(DATA PROVIDED)

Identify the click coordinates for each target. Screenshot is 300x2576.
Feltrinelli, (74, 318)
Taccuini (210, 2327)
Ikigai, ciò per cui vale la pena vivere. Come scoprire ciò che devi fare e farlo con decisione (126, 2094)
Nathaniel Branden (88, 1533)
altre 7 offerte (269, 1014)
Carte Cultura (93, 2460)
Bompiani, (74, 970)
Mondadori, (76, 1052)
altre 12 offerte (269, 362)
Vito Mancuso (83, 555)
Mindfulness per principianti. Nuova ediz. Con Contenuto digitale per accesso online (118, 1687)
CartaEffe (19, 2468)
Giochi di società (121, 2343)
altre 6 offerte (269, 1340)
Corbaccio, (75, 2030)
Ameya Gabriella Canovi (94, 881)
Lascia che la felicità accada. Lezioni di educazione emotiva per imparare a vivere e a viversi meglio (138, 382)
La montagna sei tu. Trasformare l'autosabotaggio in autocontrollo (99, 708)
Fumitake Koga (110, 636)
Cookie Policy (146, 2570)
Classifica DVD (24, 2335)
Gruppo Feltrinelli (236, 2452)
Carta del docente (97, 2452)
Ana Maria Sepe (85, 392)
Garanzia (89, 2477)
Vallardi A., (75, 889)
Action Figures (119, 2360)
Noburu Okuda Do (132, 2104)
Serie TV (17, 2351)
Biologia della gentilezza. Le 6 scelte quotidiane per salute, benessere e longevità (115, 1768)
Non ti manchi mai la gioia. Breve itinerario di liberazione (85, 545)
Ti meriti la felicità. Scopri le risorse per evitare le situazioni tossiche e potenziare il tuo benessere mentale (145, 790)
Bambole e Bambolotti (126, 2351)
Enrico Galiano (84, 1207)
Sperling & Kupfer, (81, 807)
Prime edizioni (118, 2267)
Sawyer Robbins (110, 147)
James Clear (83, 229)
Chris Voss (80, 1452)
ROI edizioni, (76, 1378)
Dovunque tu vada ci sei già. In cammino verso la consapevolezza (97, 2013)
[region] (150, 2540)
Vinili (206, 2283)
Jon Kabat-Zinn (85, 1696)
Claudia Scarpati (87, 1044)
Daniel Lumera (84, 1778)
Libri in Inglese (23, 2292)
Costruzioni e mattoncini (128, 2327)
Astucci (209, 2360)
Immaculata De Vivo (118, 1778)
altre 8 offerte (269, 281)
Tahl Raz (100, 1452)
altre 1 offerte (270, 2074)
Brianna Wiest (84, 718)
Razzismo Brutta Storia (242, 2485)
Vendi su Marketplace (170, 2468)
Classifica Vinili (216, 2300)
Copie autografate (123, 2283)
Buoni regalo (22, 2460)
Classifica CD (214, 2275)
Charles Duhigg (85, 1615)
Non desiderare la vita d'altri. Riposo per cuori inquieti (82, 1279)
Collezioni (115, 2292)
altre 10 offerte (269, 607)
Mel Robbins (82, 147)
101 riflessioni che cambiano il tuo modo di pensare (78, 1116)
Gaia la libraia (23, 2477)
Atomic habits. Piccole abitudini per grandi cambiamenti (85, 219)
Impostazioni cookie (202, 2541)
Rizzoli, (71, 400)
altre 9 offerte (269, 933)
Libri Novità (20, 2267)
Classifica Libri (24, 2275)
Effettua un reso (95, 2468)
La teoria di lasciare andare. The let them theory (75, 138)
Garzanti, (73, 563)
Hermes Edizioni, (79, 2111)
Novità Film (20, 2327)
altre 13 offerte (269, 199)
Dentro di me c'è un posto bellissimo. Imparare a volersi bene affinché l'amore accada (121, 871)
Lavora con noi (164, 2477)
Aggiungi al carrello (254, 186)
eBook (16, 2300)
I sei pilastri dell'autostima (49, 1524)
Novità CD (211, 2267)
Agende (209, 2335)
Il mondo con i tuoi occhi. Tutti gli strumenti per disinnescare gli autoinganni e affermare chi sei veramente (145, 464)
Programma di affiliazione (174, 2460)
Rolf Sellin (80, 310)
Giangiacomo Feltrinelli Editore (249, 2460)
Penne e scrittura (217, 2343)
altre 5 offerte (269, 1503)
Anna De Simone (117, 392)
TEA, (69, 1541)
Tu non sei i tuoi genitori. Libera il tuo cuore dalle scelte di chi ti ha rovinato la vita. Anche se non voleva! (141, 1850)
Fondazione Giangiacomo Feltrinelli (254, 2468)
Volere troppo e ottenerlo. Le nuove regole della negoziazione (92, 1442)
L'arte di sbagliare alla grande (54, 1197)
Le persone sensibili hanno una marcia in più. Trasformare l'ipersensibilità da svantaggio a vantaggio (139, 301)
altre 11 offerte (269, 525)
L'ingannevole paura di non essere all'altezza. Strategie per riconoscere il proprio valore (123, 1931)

(End DATA PROVIDED)

• **WHAT THIS TASK INVOLVES**:
Set down precisely the lines above between the line holding "Buoni regalo (22, 2460)" and the line holding "101 riflessioni che", inclusive, and nothing beyond them.

• **RESPONSE**:
Buoni regalo (22, 2460)
Classifica CD (214, 2275)
Charles Duhigg (85, 1615)
Non desiderare la vita d'altri. Riposo per cuori inquieti (82, 1279)
Collezioni (115, 2292)
altre 10 offerte (269, 607)
Mel Robbins (82, 147)
101 riflessioni che cambiano il tuo modo di pensare (78, 1116)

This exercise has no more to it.